June 26 (Bloomberg) -- The Bank of Japan is concerned that rising energy and raw-materials costs may force the nation's companies and consumers to spend less, policy board member Seiji Nakamura said.

``Even though capital spending and personal consumption remain solid, we need to carefully watch whether weakening of the spending mechanism will hurt domestic demand,'' Nakamura, 66, said in a speech in Asahikawa, northern Japan.

Nakamura said the central bank is also watching whether rising inflationary pressures worldwide will spread to Japan. ``Rising uncertainty'' over the economic outlook makes it inappropriate to predetermine the policy direction, he added, reinforcing that the bank has no bias toward raising or lowering the benchmark interest rate from 0.5 percent.

``Nakamura's speech indicates that unlike in the U.S. and Europe, rising commodity prices are only intensifying the risk of Japan's economic deterioration,'' said Mari Iwashita, chief market economist at Daiwa Securities SMBC Co. in Tokyo. ``There's no chance for the central bank to raise interest rates this year at least.''

The yield on Japan's five-year note fell 1.5 basis points to 1.24 percent, the lowest in three weeks. The odds that the Bank of Japan will lift borrowing costs by year-end slid to 36 percent from 50 percent at the start of the week, interest-rate swaps show, according to JPMorgan Chase & Co. calculations.

Faster Inflation

Higher prices of oil and food are spurring the fastest inflation in a decade, crimping profits and forcing companies in the world's second-largest economy to pare spending plans.

``Uncertainty concerning the outlook is rising because of trends in overseas economies, inflationary pressures resulting from surging energy and raw-materials prices, as well as volatility in global financial markets,'' Nakamura said. ``It's important to be flexible in implementing monetary policy in accordance with developments in the economy and prices.''

Only three of 34 economists surveyed by Bloomberg News this month said the bank will increase rates this year.
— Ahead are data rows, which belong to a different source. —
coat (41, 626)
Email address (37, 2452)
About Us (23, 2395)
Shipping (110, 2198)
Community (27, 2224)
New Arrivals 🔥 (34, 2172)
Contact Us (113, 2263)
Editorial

The remaining 31 expect no change in the benchmark rate, the lowest in the industrialized world, which was last raised in February 2007.

Still, Nakamura said Japan's interest rates are lower than the inflation rate and may stimulate demand in the world's second-largest economy.

``Real short-term rates are negative and in relation to the potential growth rate, they are very low,'' Nakamura said. ``I think that this accommodative monetary environment amid such low interest-rate levels will support private demand.''

Consumer Prices

A report tomorrow will probably show that consumer prices excluding fresh food climbed 1.4 percent in May, the fastest pace in a decade. Wholesale inflation surged 4.7 percent last month, the quickest in 27 years, increasing pressure on companies to pass record commodities costs to households.

Given that food and energy costs are rising ``it is expected that gains will remain around the mid-1 percent range for some time,'' Nakamura said. ``There is a need to keep an eye on changes in consumers' inflationary expectations, companies' price-setting behavior as well as whether rising inflationary pressures overseas will spread to Japan.''

Sentiment at the nation's largest manufacturers fell at the fastest pace in four years this quarter, a government survey this week showed, and companies said they plan to cut capital outlays 0.9 percent in the year ending March 31. Data yesterday showed growth in exports slowed to 3.7 percent last month as sales to Europe fell for the first time in more than two years.

Nakamura headed MOL Ferry Co., a subsidiary of Mitsui O.S.K. Lines Ltd., before joining the policy board in April 2007.